Source text:
# My Water Parameters! What should they be for keeping Plants?



## ICEMAN330824 (May 30, 2006)

Hello! I just recently set-up some new equpiment on my planted red belly tank. I installed a new 9watt Turbo Twist UV Light & Power head, a new Compact light system(2 -65watt compact=130watts[Dual Daylight 6,700°K/10,000°K and Dual Actinic 420 nanometer and 460 nanometer bulbs] + 1 moon light), and a Hagen CO 2 system. Both the light fixture & Uv light are on a 12hrs cycle toghter. I have provided pictures of them below. Basically Im looking for advice on how to start dosing my tank to stimulate great plant growth. I have all the ferts and systems in place to where there should be no reason for my planted tank to fail. Below I will list my water parameters. Again I just bought this big test kit to test everything, so some of my test are kinda iffy to me but who knows thats why Im posting to get everything right to a T! I will also list all of the items in and on my tank to best decribe it. *Just please advise me of what my parameters should be and how to get them there by dosing what? Thanks for all of your help in advance!*

*My Tank Description:*
View attachment 110212

-30 Gallon Tall Tank
-50lbs of Sand
-10lbs of Plant fert mixed in with sand
-Diftwood & Assorted Plants
-A Qty of 3 - 1" Red Bellys
-A Qty of 7 - 1" Ghost Shrimp
-Ecllipse Hood with built in biowheel and filter
-Big Heater
-Dual Compact Flourecent Light fixture[Dual Daylight 6,700°K/10,000°K and Dual Actinic 420 
nanometer and 460 nanometer bulbs] + 1 moon light), 
-9 watt Turbo Twist UV light & Powerhead running at 120gph
-Hagen CO 2 system w/ Bubble diffuser/counter.

Records from a data collection:
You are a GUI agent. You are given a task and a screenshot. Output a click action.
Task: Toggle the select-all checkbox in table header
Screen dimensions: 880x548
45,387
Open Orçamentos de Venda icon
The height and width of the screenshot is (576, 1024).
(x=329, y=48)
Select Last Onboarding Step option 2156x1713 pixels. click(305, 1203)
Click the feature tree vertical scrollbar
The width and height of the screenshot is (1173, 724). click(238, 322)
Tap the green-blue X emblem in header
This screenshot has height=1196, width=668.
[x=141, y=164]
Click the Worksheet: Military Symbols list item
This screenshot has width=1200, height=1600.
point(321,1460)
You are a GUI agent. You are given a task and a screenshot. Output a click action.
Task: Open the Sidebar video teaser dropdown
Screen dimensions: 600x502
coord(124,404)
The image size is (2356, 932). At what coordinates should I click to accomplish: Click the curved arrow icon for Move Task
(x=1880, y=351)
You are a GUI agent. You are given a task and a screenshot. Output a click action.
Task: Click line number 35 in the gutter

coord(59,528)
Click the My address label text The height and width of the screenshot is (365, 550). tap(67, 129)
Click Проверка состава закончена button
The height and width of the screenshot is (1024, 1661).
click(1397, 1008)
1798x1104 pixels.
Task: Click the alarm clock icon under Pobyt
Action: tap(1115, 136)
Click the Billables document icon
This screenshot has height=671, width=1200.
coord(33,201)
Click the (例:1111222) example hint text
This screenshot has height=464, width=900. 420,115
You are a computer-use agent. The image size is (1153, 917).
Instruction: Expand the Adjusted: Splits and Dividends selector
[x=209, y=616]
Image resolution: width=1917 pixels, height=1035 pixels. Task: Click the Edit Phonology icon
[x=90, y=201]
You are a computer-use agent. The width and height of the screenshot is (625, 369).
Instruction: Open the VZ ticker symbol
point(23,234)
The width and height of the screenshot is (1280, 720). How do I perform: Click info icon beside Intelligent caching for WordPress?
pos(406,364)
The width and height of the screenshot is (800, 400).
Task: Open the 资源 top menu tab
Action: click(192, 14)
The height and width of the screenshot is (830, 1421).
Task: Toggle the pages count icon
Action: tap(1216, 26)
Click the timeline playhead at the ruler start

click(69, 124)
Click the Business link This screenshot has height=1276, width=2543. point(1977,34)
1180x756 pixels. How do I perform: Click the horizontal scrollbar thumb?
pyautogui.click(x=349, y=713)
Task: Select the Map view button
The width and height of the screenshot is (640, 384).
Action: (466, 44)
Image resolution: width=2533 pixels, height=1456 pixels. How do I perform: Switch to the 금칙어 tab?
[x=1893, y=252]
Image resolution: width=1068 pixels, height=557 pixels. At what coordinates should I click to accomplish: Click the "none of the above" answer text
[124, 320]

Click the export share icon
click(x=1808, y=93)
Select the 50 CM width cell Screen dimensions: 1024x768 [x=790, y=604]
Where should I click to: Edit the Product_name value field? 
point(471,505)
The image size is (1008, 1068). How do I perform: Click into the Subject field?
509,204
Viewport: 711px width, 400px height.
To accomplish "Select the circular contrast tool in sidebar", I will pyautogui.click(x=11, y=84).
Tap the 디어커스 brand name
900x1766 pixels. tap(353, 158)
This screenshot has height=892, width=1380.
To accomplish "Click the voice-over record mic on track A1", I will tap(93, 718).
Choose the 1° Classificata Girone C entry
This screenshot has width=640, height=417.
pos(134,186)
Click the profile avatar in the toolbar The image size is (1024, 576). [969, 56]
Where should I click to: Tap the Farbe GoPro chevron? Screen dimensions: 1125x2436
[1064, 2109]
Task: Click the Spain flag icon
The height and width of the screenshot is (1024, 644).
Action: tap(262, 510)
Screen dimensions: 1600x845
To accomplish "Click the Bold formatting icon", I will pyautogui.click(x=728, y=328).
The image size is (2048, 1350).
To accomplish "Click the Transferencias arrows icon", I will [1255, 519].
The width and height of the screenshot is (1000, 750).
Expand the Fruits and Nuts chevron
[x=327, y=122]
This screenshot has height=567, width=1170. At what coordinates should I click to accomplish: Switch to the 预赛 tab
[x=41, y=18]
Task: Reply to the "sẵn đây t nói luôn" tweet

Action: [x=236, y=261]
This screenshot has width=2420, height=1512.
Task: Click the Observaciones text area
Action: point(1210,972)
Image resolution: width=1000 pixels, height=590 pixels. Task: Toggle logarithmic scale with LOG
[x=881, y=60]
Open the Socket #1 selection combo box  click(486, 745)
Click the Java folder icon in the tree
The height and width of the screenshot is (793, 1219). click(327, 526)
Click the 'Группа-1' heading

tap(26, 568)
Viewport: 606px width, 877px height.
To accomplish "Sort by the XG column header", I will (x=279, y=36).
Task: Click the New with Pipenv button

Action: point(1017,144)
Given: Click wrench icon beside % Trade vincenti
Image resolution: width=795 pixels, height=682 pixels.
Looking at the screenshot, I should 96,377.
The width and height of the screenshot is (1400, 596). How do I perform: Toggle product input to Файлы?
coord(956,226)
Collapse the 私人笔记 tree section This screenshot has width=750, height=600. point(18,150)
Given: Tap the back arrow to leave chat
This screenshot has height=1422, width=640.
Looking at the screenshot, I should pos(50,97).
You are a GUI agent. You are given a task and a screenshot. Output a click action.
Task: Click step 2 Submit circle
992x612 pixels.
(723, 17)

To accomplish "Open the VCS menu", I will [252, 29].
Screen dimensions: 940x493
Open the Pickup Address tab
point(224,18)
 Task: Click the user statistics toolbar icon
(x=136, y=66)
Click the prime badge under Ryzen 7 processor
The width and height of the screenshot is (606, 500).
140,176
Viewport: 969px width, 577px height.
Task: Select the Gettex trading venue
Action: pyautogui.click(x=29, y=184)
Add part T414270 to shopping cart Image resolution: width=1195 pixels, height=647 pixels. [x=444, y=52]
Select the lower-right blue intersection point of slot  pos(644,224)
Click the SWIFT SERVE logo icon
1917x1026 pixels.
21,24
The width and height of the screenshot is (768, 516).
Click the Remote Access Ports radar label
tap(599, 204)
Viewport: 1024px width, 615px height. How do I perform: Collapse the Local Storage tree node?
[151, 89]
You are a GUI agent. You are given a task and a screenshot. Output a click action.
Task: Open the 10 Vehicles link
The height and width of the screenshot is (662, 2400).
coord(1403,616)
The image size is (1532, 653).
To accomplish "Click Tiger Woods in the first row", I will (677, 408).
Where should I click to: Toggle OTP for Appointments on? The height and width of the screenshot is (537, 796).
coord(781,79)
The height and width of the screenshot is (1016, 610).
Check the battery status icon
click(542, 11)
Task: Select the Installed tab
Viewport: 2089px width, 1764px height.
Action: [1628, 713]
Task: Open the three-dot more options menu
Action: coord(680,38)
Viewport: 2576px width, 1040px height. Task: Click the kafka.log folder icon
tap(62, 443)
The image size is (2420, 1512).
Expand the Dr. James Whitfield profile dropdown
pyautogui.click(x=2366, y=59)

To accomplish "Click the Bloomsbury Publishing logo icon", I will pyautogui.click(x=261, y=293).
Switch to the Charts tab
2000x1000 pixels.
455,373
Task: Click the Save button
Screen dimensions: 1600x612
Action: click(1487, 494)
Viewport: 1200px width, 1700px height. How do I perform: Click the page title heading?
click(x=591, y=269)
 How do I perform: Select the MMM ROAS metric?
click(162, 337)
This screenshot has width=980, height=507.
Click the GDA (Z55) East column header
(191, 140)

Task instructions:
a) Please copy the planted-tank forum post word for word, from "-30 Gallon Tall" to "w/ Bubble diffuser/counter.".
b) Write the next part of the planted-tank forum post, picking up after its final line.

Per-task outputs:
a)
-30 Gallon Tall Tank
-50lbs of Sand
-10lbs of Plant fert mixed in with sand
-Diftwood & Assorted Plants
-A Qty of 3 - 1" Red Bellys
-A Qty of 7 - 1" Ghost Shrimp
-Ecllipse Hood with built in biowheel and filter
-Big Heater
-Dual Compact Flourecent Light fixture[Dual Daylight 6,700°K/10,000°K and Dual Actinic 420 
nanometer and 460 nanometer bulbs] + 1 moon light), 
-9 watt Turbo Twist UV light & Powerhead running at 120gph
-Hagen CO 2 system w/ Bubble diffuser/counter.

b)
-Coralift Timer strip set on 12hrs cycle for lights

*List of water Conditioners*
-Bottle of Water Declorinator
-Bottle of Flourish
-Bottle of Flourish Iron
-Bottle of Flourish Excel
-Bottle of Flourish Nitrogen
-Bottle of Flourish Phosphorus
-Bottle of Flourish Potassioum

I do a 10-15% water change once a week with R/o water.

*My Water Parameters*
-Temp = 79.2deg F
-Ammonia = 0
-Iron = 0 - 0.1
-Nitrite = .05 - 0.1 p.p.m
-pH = 7.4
-GH = Medium Hard/Hard
-kH = 0 (not sure if I tested this correctly)
-Chlorine = 0
-CO2 = 20p.p.m (not sure if I tested this correctly either)

Please advise me on what you think I should dose and how often & what my water parameters should be. Thanks

ICEMAN!
















View attachment 110210

View attachment 110211


----------



## kirch24 (Apr 14, 2006)

sounds like you know what your doing


----------



## ICEMAN330824 (May 30, 2006)

kirch24 said:


> sounds like you know what your doing


lol. I guess but I still need some of these guys on here with the beautiful planted tanks to give me some advice on how to dose etc. Thanks tho.

Iceman!


----------



## ICEMAN330824 (May 30, 2006)

COME ON GUYS NO ADVISE FROM THE PLANTED TANK EXPERTS?









ICEMAN!


----------



## DiPpY eGgS (Mar 6, 2005)

> -10lbs of Plant fert mixed in with sand


^^that doesn't sound too good.. what did you use? 


> Dual Actinic 420
> nanometer and 460 nanometer bulbs]


what is that?
if you are using actinic bulbs, They are for reef tanks


> 9 watt Turbo Twist UV light & Powerhead running at 120gph


some have issues with micro nutrients while running u/v filters in their planted tanks.. but it might be better you have it on there since you put some kind of fertilizer in with the sand..


> I do a 10-15% water change once a week with R/o water.


ok to use r/o water, but I would up the % to at least 40% water change per week, as soon as you start dosing good
You didn't post 2 of the most crucial water params--nitrAtes, and phosphates. 10-25ppm, and .5-2ppm perspectively.
try to eyeball potassium around 15-20ppm, iron is ok(dose more if the plants get a white look to them)
CO2 needs to be @ 30-40ppm

I will say that you still have plants that are not true aquatic plants in your tank. AKA Mondo grass, and that sword looking plant with white on it's leaves. 
Im going to say it again, I would remove those plants ASAP and get a refund from where you bought them so you can get real aquatic plants in there..

You also need to get *more plant mass* in the tank ASAP. Especially fast growers. Plants do much better when there are more of them in the tank.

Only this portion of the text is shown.